Senza divagare oltre, vengo al dunque: alla pandemia vada il merito di aver messo a nudo tra le tante ed altre cose, la totale assenza di una avvocatura indipendente e l’ipocrisia alla quale si abbevera la maggioranza di essa. Ricordo un collega che, non molto tempo fa, dall’alto della propria specchiata e pingue dichiarazione dei redditi pontificava su come non si potesse esercitare la professione se non economicamente indipendenti, disdegnando quindi l’intervento dichiarato (art. 3) e mai praticato da quella che è chiamata ancor’oggi ipocritamente carta costituzionale, e che invece altro non è che una dichiarazione di intenti senza previsione di penale in caso di inadempienza. A ripetere il tormentone dell’indipendenza dell’avvocatura non era solo. A fargli compagnia cantante vi erano tutti coloro che nei corsi a punti papagalleggiavano in coro ripetendo frasi fatte e fritte, lontane da ogni realtà. Probabilmente tutti affetti dalla malattia professionale non tabellata della ricerca della verità processuale antitetica alla Verità, quella fatta di carne e soprattutto sangue.
La fantomatica indipendenza è poi spesso rivendicata e difesa a spada tratta anche dalla ben nota Cassa Forense. Cassa nella quale si pretende essere esercitata ogni forma di solidarietà tra colleghi. Già. Avete capito bene: so-li-da-rie-tà, proprio quella che la Cassa, in base al dettato dell’art. 3 dello Statuto, dovrebbe attuare in favore degli iscritti con iniziative “preordinate allo sviluppo, consolidamento e qualificazione professionale e culturale e alla sicurezza sociale degli avvocati…”.

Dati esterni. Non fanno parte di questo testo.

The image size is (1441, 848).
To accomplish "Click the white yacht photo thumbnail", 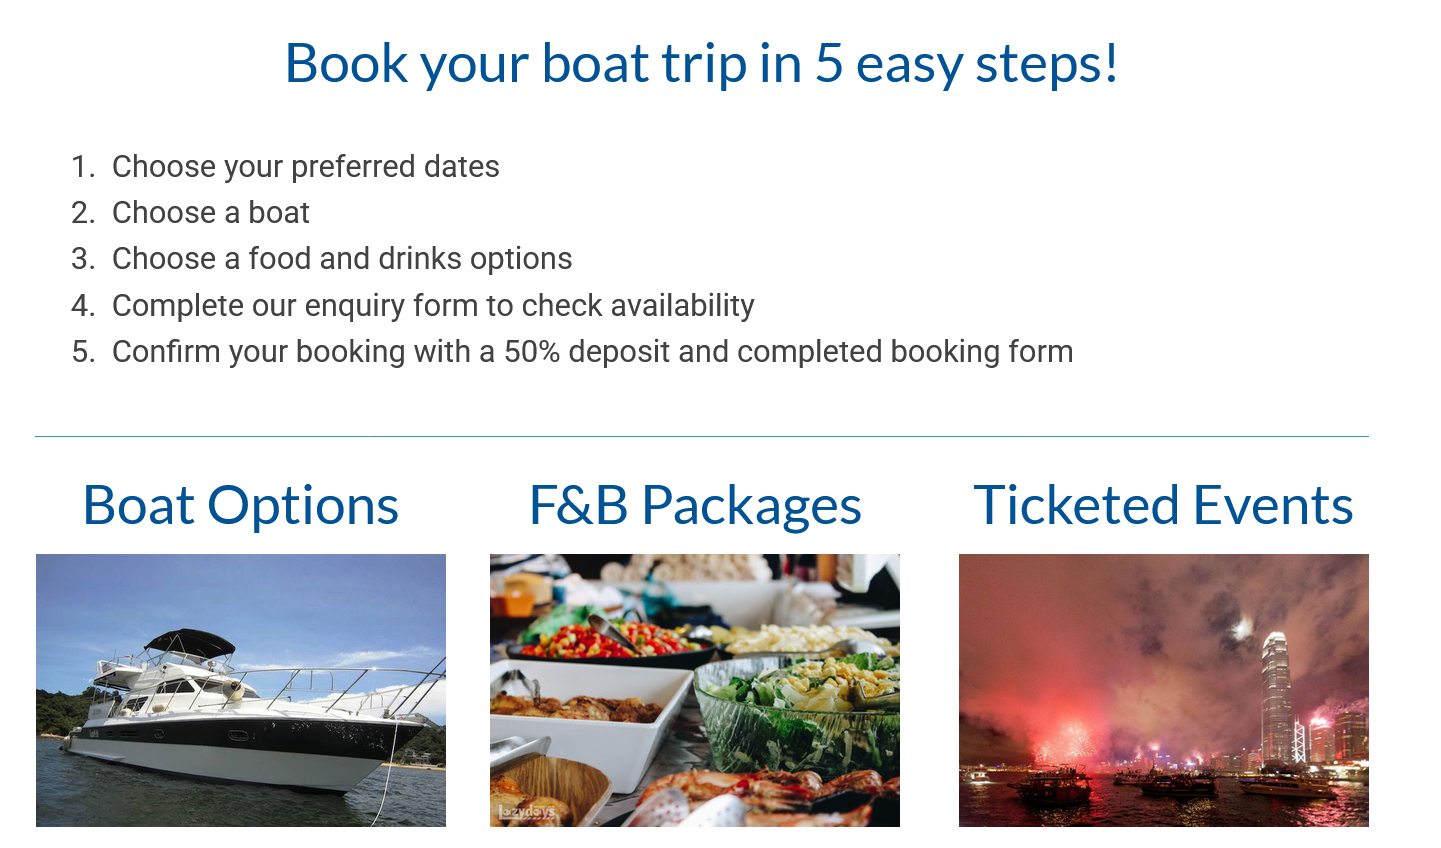I will point(241,690).
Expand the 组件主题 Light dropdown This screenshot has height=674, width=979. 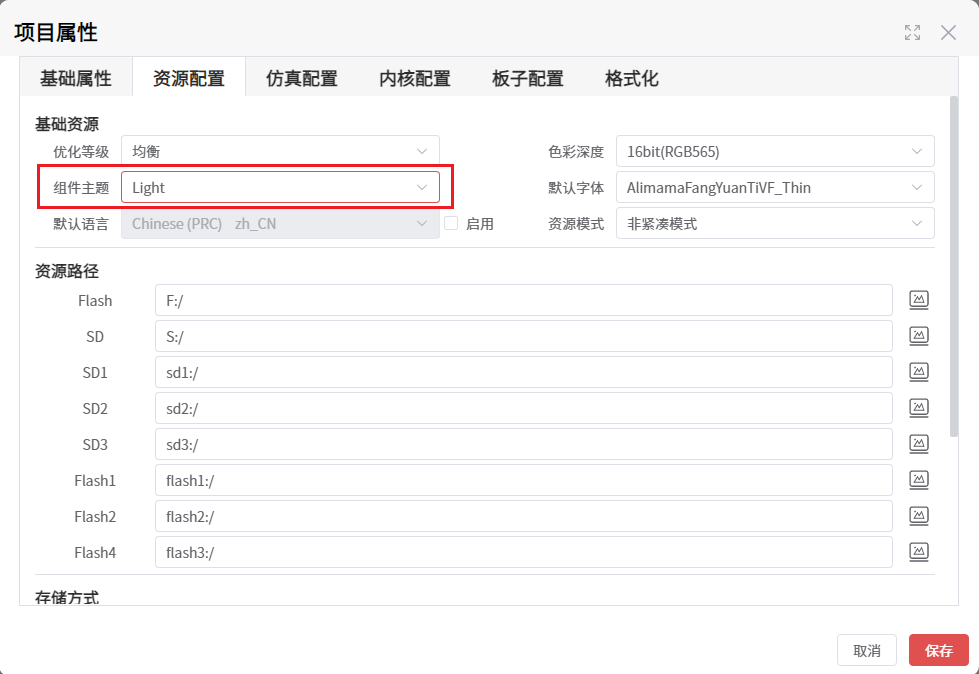tap(280, 187)
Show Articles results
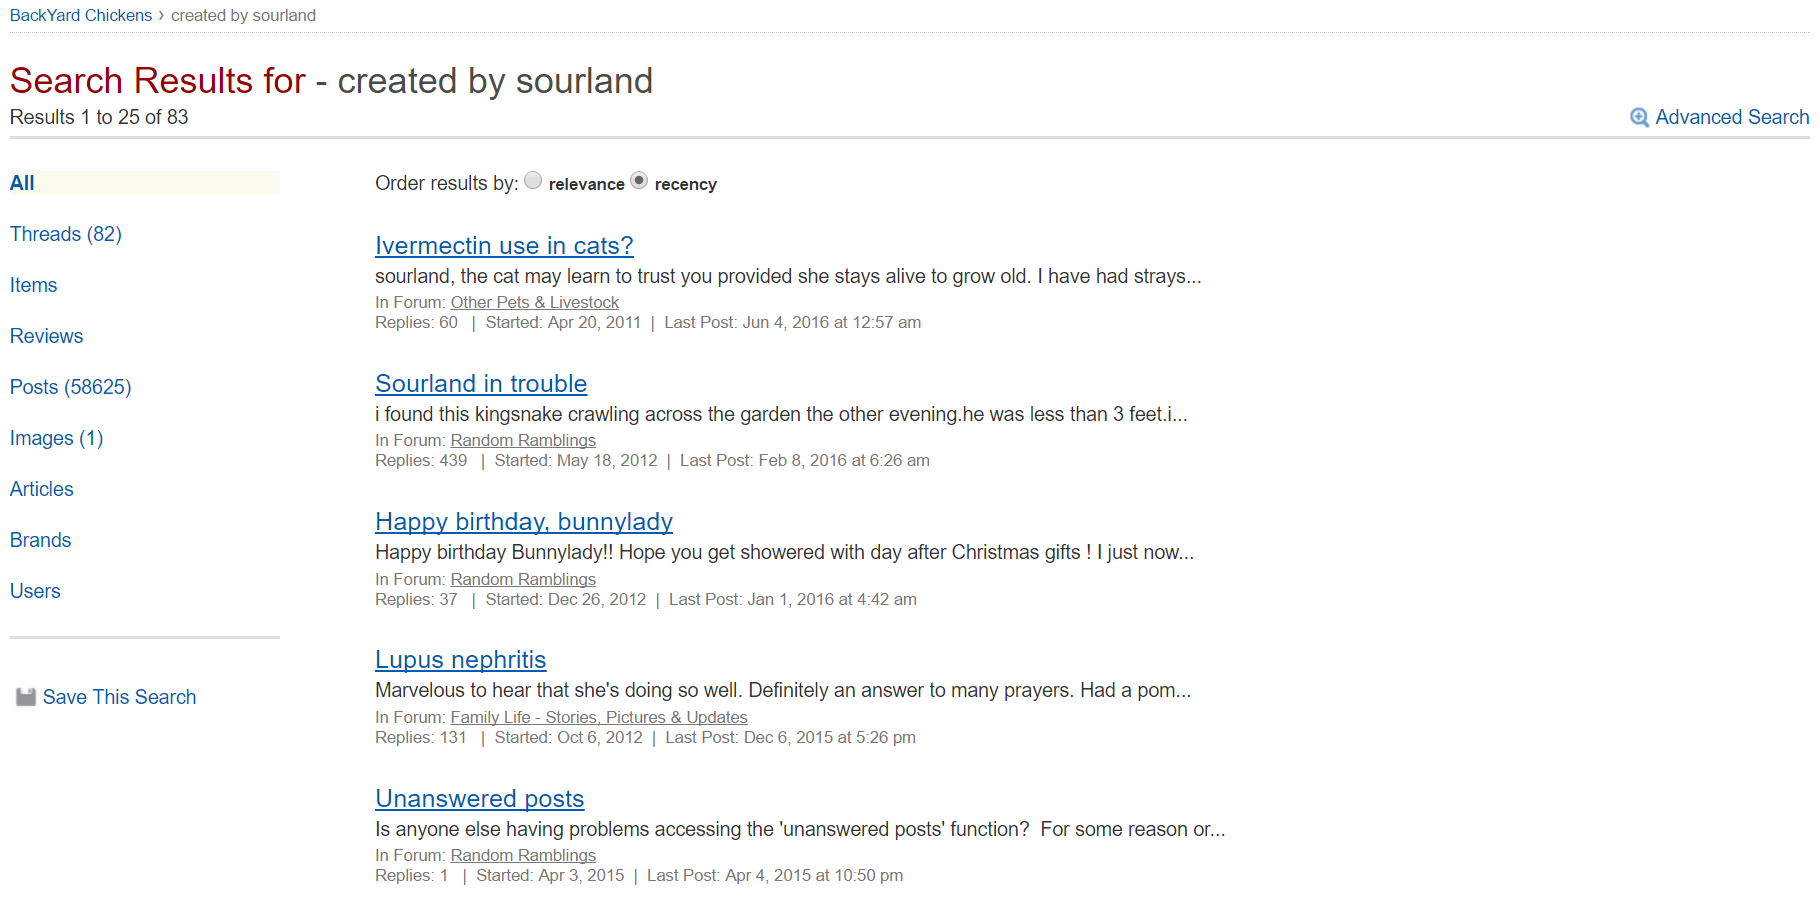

Forse la sorte degli articoli 3 è proprio quella di essere lastricati di sole buone intenzioni! Ma sta di fatto che Cassa Forense, durante la non ancora estinta pandemia, ha aperto il borsellino non erogando ma anticipando per conto dello Stato € 600,00 per il mese di aprile ed € 800,00 per il mese di maggio in favore degli avvocati che abbiano come unico requisito un reddito dichiarato che non superi i 35.000.00 €, e che non godano di pensioni o altri emolumenti. Gli avvocati per poter ottenere tale importo hanno dovuto presentare apposita domanda sul sito istituzionale che garantiva un’erogazione fino a copertura della somma stanziata dallo Stato.
Se non fosse stato per l’avanzato sistema digitale avremmo visto colleghi in fila allo sportello della Cassa Forense sin dalle prime ore dell’alba, anziché vederli virtualmente in fila per ottenere il contributo.
Dov’è la solidarietà tra colleghi mediata da Cassa Forense ed esaltata negli incontri che valgono 2 punti in deontologia? Dov’è l’indipendenza dell’avvocatura e delle sue istituzioni se poi dipendiamo dagli aiutini dello Stato che già versa in difficoltà? Dov’è finita la dignità della toga della quale ci riempiamo la bocca? Dov’è la nostra dignità di cittadini, se non di uomini?
La nostra è una società che ha fatto una scelta intellettuale di rifiuto dei battitori liberi. Odia gli uomini liberi, gli esempi da seguire, gli eroi. Io no, ed è soprattutto per questo motivo che, nonostante abbia un reddito notevolmente inferiore rispetto alla media di quanti ne hanno fatto richiesta, mi sono rifiutato di mettermi in coda a Cassa Forense.
La storia della mia famiglia e la mia formazione mi hanno impedito di richiedere soldi allo Stato proprio in questo momento delicato! Si dice da più parti che l’economia abbia subito danni pari a quelli di una guerra. Bene, non dimenticherò mai l’orgoglio con il quale mio nonno sfoggiava la sua fede di ferro.
Mi sono rifiutato di gravare sulle spalle di uno Stato messo alle corde e obbligato a ricorrere al MES. L’ho fatto a spese mie per 1.400,00 euro ritenendo la mia dignità sia inestimabile.
Alzare la testa, si può. Basta volerlo pagando il costo che non è poi così alto.